Top of DATA PROVIDED

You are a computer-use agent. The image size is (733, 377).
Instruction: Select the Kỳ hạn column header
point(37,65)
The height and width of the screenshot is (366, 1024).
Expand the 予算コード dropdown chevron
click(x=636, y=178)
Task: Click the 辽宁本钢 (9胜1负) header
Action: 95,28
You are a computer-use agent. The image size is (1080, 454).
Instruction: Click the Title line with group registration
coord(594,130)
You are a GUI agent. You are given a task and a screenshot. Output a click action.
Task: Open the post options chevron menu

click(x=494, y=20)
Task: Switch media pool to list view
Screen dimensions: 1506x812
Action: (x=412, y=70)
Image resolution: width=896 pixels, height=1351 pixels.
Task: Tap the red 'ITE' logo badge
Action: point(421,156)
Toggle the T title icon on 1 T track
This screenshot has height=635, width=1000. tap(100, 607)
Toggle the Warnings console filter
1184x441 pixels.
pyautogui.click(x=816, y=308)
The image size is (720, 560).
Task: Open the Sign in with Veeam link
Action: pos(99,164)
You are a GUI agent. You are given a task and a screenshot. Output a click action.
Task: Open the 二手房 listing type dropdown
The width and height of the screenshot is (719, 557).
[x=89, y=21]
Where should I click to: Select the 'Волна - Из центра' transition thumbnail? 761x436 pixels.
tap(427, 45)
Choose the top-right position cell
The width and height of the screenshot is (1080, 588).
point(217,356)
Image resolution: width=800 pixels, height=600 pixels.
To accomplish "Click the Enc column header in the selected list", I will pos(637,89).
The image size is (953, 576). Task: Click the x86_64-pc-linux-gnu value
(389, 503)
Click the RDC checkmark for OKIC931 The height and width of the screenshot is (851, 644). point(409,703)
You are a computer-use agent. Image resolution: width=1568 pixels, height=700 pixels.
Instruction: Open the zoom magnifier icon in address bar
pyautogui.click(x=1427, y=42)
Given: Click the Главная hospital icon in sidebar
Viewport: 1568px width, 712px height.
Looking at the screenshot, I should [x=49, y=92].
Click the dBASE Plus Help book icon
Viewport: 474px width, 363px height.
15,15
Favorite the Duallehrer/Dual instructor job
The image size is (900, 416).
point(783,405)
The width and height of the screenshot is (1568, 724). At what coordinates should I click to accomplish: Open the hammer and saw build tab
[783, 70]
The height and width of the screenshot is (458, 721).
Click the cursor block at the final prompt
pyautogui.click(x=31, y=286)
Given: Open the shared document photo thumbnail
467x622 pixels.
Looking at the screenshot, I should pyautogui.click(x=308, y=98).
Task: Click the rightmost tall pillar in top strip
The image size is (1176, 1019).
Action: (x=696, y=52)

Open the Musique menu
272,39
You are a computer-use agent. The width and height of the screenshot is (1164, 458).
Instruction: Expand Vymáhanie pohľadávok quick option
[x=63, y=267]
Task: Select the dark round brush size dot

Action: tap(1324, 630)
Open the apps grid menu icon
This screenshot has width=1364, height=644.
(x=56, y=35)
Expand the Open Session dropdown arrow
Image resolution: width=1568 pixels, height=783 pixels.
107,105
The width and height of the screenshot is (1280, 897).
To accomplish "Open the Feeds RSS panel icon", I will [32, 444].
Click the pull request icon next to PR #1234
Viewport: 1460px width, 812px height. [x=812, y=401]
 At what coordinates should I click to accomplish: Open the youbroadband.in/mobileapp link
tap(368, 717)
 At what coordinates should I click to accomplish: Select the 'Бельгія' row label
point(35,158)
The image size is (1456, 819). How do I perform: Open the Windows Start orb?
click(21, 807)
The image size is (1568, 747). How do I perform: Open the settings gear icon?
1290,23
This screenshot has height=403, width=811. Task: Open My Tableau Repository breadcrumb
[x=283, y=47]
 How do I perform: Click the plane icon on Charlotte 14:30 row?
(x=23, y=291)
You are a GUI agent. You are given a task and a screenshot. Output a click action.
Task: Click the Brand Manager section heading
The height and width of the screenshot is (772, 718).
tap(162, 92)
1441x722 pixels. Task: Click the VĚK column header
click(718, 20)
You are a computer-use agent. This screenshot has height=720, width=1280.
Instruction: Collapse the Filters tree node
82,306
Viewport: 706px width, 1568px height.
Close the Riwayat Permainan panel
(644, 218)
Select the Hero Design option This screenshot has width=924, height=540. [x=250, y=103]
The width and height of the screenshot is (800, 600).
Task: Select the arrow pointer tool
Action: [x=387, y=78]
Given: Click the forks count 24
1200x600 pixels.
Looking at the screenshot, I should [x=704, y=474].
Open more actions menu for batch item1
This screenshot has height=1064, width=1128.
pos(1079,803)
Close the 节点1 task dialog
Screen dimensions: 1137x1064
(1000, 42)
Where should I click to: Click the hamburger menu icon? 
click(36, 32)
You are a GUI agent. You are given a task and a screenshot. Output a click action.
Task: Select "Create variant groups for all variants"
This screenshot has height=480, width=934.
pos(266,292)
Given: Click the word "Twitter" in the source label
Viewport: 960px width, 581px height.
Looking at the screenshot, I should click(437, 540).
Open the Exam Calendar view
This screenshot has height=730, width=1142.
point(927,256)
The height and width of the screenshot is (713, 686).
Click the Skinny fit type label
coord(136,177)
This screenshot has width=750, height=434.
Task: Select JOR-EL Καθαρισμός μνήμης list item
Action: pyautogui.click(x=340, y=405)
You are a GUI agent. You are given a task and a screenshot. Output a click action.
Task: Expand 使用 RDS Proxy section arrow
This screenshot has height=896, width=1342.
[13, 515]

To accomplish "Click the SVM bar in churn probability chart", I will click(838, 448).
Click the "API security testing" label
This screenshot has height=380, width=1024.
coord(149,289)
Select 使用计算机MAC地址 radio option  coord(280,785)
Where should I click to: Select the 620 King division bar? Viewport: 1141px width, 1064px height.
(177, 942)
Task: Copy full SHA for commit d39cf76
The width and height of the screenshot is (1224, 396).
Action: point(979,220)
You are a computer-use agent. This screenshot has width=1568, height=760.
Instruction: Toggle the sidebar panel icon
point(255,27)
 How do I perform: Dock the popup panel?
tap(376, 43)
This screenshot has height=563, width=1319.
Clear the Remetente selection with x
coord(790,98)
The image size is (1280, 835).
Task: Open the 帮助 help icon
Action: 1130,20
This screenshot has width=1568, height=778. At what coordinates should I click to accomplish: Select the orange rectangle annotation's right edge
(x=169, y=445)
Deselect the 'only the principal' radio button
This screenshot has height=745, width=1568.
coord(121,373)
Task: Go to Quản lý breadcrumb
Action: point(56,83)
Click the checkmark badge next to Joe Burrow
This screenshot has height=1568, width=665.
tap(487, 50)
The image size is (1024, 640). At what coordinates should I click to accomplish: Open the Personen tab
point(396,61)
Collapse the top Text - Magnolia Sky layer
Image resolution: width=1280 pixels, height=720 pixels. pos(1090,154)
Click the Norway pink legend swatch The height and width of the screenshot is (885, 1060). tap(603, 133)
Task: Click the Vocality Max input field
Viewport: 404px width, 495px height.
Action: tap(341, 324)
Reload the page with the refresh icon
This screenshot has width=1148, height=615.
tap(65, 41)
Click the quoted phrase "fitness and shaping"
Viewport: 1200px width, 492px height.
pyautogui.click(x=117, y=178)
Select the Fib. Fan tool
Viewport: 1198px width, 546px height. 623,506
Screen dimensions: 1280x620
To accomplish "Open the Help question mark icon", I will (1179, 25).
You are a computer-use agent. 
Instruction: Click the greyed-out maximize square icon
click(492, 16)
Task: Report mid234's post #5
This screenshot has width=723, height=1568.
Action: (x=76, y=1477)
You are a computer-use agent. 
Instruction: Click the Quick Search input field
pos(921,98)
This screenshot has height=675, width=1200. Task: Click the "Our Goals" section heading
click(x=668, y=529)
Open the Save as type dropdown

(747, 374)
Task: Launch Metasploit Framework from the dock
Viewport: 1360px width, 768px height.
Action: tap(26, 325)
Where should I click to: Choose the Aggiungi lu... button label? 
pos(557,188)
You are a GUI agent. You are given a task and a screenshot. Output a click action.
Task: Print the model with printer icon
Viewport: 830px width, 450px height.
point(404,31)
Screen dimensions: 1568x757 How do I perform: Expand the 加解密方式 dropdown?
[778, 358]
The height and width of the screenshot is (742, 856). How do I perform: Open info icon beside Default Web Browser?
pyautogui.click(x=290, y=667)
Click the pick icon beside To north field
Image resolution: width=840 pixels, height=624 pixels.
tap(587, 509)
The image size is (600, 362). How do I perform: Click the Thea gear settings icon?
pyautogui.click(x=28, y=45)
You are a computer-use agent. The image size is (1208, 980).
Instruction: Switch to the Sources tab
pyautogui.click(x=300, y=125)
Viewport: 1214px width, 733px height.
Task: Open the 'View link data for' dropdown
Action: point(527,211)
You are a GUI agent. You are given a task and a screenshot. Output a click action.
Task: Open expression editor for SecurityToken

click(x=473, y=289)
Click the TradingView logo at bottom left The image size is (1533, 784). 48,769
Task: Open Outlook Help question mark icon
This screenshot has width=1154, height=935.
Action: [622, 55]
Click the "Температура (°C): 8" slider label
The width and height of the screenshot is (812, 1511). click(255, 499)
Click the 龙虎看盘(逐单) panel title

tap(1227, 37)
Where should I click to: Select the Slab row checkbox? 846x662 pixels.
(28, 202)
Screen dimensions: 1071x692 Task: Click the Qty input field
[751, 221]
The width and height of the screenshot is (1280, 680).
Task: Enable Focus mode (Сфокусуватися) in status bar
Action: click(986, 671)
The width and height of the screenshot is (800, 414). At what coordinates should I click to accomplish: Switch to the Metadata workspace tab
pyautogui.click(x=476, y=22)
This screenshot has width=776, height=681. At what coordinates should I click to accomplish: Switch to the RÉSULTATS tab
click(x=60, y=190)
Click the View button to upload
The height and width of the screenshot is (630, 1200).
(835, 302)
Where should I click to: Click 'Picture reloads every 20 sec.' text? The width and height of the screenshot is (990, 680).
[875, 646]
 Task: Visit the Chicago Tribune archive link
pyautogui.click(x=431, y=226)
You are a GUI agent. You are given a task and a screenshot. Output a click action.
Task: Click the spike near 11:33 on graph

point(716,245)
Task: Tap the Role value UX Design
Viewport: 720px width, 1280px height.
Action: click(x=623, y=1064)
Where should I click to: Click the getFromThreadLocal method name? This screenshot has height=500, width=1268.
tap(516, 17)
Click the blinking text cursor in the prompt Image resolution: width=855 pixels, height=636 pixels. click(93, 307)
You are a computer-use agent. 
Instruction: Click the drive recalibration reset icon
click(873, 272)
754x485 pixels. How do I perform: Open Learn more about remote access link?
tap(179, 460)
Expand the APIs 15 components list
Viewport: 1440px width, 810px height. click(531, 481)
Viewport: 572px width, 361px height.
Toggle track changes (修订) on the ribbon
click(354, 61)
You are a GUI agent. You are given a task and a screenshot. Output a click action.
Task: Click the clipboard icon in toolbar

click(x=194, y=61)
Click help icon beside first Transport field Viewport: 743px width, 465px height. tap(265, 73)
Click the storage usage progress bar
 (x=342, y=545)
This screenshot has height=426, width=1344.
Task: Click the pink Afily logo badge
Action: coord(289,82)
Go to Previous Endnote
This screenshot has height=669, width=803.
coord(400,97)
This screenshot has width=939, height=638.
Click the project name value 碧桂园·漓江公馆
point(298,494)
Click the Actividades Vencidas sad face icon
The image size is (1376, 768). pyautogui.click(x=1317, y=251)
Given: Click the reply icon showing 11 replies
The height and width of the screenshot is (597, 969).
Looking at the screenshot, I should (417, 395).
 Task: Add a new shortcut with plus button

Bottom of DATA PROVIDED

WORK INSTRUCTION: Each line that includes the string "question" should be copied from the data.

EXERCISE SOLUTION:
To accomplish "Open the Help question mark icon", I will (1179, 25).
Task: Open Outlook Help question mark icon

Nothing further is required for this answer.